AA/Bruxelles
Le ministre turc des Affaires étrangères, Mevlut Cavusoglu, a déclaré que le Processus d'Astana a apporté une contribution tangible à la réduction de la violence et à l'avancement du processus politique en Syrie, et que la formation de la Commission constitutionnelle syrienne est en phase finale, et ce, grâce aux efforts conjoints.
C'est ce qui ressort de son allocution prononcée, jeudi, lors de la séance d’ouverture de la conférence "Soutenir l’avenir de la Syrie et de la région", organisée par les Nations Unies (ONU) à Bruxelles.
Cavusoglu a souligné que "trouver une solution pour la guerre en cours depuis 8 ans en Syrie doit être la priorité principale de la Communauté internationale".
Il a affirmé que la Turquie contribue à la solution politique en Syrie à travers le processus d'Astana, en pleine coordination avec les Nations Unies.
"Le processus d'Astana, qui se veut complémentaire des négociations de Genève, a fourni une contribution tangible à la réduction de la violence et à l'avancement du processus politique... Grâce à nos efforts conjoints, nous sommes en phase finale de la formation de la Commission électorale syrienne", a-t-il poursuivi.
Le ministre turc a souligné "qu'après la formation de la Commission constitutionnelle, une atmosphère propice s'installera pour la tenue d'élections libres et équitables en Syrie, sous les auspices de l'ONU".
Par ailleurs, il a noté que le processus d'Astana a également contribué à bâtir la confiance en assurant la libération réciproque des détenus entre le régime d'al-Assad et l'opposition.
Cavusoglu a signalé que "l'accord sur la zone de désescalade dans la province d'Idlib a permis d'éviter une nouvelle tragédie humanitaire et de prévenir une nouvelle vague de migration vers la Turquie et l'Europe".
Il a affirmé que la Turquie s'est engagée dans l'Accord d'Idlib, malgré toutes les provocations, et elle est déterminée à maintenir le calme dans la région.

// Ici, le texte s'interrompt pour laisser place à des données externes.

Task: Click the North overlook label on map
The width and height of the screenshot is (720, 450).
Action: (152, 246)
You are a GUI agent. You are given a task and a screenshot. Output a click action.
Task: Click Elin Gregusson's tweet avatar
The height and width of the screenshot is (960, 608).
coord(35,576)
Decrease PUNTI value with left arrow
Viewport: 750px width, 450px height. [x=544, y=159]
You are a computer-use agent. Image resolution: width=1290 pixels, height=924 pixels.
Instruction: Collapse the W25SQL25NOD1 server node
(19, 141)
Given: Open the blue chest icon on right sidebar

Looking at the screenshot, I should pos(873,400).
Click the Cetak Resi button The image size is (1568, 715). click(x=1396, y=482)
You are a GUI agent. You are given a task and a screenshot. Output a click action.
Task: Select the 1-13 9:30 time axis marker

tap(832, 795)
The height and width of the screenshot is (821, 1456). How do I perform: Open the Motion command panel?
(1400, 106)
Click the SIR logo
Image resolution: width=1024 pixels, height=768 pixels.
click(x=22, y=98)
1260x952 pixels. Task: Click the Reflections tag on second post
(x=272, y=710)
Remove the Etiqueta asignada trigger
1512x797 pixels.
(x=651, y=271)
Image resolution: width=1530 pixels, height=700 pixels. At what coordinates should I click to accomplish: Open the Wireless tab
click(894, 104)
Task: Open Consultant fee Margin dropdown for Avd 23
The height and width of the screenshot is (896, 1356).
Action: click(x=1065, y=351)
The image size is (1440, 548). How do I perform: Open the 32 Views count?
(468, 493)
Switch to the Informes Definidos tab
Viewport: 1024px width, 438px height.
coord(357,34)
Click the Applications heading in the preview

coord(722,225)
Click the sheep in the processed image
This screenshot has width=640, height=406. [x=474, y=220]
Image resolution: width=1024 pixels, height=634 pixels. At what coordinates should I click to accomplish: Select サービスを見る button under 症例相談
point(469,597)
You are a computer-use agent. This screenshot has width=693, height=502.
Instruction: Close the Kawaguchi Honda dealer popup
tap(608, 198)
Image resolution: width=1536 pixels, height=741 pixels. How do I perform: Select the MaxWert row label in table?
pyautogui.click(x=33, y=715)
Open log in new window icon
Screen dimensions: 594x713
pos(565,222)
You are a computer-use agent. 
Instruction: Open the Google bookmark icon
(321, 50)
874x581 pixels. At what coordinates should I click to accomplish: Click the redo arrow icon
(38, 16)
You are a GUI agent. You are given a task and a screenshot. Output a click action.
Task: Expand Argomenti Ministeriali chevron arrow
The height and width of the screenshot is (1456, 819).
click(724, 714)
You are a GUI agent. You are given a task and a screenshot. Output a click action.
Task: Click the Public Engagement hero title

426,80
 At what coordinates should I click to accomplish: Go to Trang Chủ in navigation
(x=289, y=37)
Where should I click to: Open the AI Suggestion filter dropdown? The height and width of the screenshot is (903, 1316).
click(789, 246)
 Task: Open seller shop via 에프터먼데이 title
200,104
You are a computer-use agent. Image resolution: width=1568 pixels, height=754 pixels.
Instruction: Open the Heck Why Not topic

S'agissant de la décision des Etats-Unis de se retirer de la Syrie et de réduire sa présence militaire, le ministre turc a indiqué qu'il s'agit "d'un nouveau défi".
Il a appelé à prévenir un vide politique et à empêcher le régime syrien et les organisations terroristes, telles que Daech, le PYD et le YPG, de profiter de la situation dans la région.
Cavusoglu a souligné que le retrait américain doit prendre en compte l'intégrité territoriale de la Syrie et les préoccupations sécuritaires de la Turquie.
Il a affirmé que son pays ne restera pas les bras croisés en cas d'attaque menée par les organisations terroristes dans la partie syrienne de la frontière.
Il a ajouté que "la Turquie a prouvé son efficacité dans la lutte contre le terrorisme grâce aux opérations de "Bouclier de l'Euphrate et du Rameau d'olivier menées en Syrie".
Cavusoglu a indiqué que la Turquie veut voir la Syrie stable, démocratique et épanouie, protégeant son intégrité territoriale et son entité politique.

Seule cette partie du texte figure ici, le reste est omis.